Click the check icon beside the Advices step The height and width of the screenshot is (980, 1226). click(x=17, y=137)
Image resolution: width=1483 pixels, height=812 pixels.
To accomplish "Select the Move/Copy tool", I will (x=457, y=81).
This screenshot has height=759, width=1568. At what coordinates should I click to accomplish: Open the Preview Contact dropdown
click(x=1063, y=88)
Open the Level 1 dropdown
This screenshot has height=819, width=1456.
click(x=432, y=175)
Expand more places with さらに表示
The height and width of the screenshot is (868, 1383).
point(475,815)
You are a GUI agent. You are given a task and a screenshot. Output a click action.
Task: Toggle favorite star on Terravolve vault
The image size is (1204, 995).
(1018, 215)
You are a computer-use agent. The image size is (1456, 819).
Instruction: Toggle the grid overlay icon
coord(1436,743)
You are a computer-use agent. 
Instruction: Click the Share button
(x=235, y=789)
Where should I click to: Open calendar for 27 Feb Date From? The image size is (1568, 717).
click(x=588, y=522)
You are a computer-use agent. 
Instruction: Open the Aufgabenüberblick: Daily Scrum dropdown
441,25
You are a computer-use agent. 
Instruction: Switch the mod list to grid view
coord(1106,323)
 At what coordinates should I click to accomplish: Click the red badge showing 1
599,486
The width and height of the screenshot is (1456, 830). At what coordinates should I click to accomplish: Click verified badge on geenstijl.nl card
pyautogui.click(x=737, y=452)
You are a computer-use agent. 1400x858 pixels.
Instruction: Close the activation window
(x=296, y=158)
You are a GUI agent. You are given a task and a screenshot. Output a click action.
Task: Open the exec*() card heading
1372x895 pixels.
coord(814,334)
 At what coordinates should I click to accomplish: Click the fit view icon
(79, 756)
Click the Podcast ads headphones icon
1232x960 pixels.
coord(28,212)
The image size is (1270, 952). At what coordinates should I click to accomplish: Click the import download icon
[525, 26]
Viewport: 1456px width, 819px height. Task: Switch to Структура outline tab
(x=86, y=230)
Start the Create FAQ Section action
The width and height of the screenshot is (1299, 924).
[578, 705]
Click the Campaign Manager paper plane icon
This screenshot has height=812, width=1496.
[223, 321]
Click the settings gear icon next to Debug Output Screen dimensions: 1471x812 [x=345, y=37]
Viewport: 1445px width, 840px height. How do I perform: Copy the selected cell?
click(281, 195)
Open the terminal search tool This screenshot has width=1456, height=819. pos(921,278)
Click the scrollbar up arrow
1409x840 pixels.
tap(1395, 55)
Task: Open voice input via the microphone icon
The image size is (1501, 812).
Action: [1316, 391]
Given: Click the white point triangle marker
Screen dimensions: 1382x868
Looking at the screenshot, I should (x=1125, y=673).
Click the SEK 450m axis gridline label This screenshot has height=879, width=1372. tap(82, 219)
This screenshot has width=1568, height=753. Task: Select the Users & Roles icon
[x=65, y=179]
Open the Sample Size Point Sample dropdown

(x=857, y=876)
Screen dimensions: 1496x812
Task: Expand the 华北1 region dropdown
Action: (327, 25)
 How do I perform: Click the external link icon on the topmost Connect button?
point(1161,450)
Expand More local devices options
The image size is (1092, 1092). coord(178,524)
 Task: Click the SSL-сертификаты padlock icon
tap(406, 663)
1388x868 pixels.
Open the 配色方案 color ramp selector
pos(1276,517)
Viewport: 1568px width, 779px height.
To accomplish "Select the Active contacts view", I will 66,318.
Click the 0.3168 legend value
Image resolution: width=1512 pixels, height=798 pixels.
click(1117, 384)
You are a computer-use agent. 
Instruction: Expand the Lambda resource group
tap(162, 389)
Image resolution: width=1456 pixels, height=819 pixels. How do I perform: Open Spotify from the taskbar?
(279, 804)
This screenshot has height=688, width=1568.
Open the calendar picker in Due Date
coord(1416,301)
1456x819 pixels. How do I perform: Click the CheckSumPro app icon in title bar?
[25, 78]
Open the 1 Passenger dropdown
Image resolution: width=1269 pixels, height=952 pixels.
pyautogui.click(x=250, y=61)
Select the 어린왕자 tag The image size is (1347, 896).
■ ■ ■ ■
Task objective:
Between the first line of the entries above and the line with "Task: Toggle favorite", both included, copy every line exactly and nothing outside that range.

Task output:
Click the check icon beside the Advices step The height and width of the screenshot is (980, 1226). click(x=17, y=137)
Image resolution: width=1483 pixels, height=812 pixels.
To accomplish "Select the Move/Copy tool", I will (x=457, y=81).
This screenshot has height=759, width=1568. At what coordinates should I click to accomplish: Open the Preview Contact dropdown
click(x=1063, y=88)
Open the Level 1 dropdown
This screenshot has height=819, width=1456.
click(x=432, y=175)
Expand more places with さらに表示
The height and width of the screenshot is (868, 1383).
point(475,815)
You are a GUI agent. You are given a task and a screenshot. Output a click action.
Task: Toggle favorite star on Terravolve vault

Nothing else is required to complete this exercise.